What Is Curtailment?
Curtailment is the deliberate reduction of electricity output from a generator that is capable of producing more power. In the renewable energy context, curtailment occurs when a wind farm or solar installation is instructed to reduce or shut down production even though the wind is blowing or the sun is shining. The energy that could have been generated is simply lost.
Curtailment happens for several reasons, but they all come down to the same fundamental constraint: the grid cannot absorb the electricity that the generator is capable of producing at that moment. Supply exceeds demand, and unlike most commodities, electricity cannot be cheaply stored for later use without battery infrastructure in place.
Why Curtailment Occurs
The most common cause of curtailment is transmission congestion. A wind farm in a remote area may be able to generate hundreds of megawatts, but if the transmission lines connecting it to load centers are already at capacity, the excess output has nowhere to go. The grid operator instructs the wind farm to reduce production to prevent overloading the lines.
Oversupply is another major cause. During periods of low demand and high renewable output, such as a mild, sunny spring afternoon, total generation may exceed total demand. Since the grid must be balanced in real time, something must give. Renewable generators are typically curtailed first because they have the lowest marginal cost and curtailing them does not waste fuel.
Minimum generation constraints on conventional power plants also contribute. Nuclear plants and some large thermal generators cannot easily reduce output below certain levels. If these inflexible generators are running and renewable output surges, the grid operator may curtail renewables rather than shut down a thermal plant that takes hours to restart.
Where Curtailment Is Most Common
California leads the United States in renewable curtailment, both in absolute terms and as a percentage of renewable generation. CAISO curtailed approximately 2.4 million megawatt-hours of solar and wind in 2023, enough electricity to power roughly 350,000 homes for a year. Most curtailment occurs during midday hours in spring and fall when solar output peaks and demand is moderate.
Texas is experiencing growing curtailment as wind and solar capacity outpaces transmission expansion. West Texas and the Panhandle, where wind resources are strongest, are frequently congested. ERCOT’s relatively fast interconnection process has enabled rapid renewable buildout in areas where transmission capacity has not kept pace.
The Cost of Curtailment
Curtailment represents both wasted clean energy and lost revenue for renewable generators. Developers who signed PPAs based on expected annual generation receive less revenue when their facilities are curtailed. Projects located in high-curtailment areas may become less attractive to investors, slowing the pace of new development.
For the grid as a whole, curtailment means that clean electricity that could have displaced fossil fuel generation is simply thrown away. Every curtailed megawatt-hour is a missed opportunity to reduce emissions and lower wholesale electricity costs.

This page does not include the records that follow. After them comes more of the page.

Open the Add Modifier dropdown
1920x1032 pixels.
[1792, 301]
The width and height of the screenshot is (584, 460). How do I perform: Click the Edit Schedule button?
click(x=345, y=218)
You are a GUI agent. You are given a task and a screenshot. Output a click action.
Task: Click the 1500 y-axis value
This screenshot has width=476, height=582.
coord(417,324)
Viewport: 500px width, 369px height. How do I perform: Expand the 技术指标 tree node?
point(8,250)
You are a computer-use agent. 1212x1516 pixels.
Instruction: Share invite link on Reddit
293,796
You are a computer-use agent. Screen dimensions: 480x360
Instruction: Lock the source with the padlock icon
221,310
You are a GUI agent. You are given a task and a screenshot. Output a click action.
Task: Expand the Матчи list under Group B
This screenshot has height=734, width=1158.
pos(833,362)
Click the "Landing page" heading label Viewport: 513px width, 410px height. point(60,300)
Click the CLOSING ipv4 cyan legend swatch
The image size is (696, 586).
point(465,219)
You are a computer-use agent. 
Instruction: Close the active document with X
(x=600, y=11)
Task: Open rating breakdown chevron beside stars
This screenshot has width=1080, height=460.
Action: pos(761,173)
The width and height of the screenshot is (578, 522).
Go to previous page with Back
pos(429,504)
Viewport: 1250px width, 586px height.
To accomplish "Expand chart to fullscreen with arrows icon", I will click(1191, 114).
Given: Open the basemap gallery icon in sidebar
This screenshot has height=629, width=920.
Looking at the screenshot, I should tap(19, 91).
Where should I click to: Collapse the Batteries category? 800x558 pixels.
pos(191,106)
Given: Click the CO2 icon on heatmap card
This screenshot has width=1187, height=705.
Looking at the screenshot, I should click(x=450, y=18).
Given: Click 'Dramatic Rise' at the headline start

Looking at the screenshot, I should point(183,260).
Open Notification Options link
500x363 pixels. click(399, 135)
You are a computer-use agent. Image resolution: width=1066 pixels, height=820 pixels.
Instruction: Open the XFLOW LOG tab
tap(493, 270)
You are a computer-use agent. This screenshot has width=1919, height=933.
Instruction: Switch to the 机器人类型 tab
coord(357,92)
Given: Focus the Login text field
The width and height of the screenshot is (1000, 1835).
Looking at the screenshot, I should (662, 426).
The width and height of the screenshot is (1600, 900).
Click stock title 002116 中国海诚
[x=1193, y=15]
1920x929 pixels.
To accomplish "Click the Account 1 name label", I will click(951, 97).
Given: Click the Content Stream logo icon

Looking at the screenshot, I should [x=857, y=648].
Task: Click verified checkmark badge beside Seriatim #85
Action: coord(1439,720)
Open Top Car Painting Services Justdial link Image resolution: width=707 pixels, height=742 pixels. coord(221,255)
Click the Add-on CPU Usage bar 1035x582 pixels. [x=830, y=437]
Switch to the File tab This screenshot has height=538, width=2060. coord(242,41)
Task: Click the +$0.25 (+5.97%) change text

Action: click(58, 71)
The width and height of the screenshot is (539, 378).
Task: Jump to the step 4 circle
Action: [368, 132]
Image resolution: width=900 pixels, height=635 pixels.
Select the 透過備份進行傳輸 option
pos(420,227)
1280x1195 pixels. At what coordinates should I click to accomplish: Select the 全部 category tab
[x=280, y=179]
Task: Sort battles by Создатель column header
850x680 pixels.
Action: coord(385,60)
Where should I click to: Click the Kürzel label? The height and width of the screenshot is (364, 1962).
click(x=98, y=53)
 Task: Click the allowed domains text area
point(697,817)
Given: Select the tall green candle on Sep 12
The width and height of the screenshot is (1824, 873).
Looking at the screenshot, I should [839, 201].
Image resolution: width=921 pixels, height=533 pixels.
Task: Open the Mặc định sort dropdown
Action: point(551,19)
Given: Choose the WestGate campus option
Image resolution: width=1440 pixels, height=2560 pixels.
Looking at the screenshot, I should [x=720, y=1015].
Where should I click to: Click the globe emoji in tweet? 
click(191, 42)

Solutions to Reduce Curtailment
Battery storage is the most direct solution. Co-locating storage with renewable generators allows excess output to be captured during periods that would otherwise be curtailed and discharged later when demand rises. Transmission expansion provides a longer-term solution by increasing the capacity to move power from resource-rich areas to demand centers.
Flexible demand can also help. Encouraging electricity-intensive activities during high-renewable periods, such as EV charging, industrial processes, and hydrogen production, turns potential curtailment into productive use. Grid-enhancing technologies like dynamic line ratings can squeeze more capacity out of existing transmission infrastructure without building new lines. Reducing curtailment is essential for maximizing the economic and environmental value of renewable energy investment.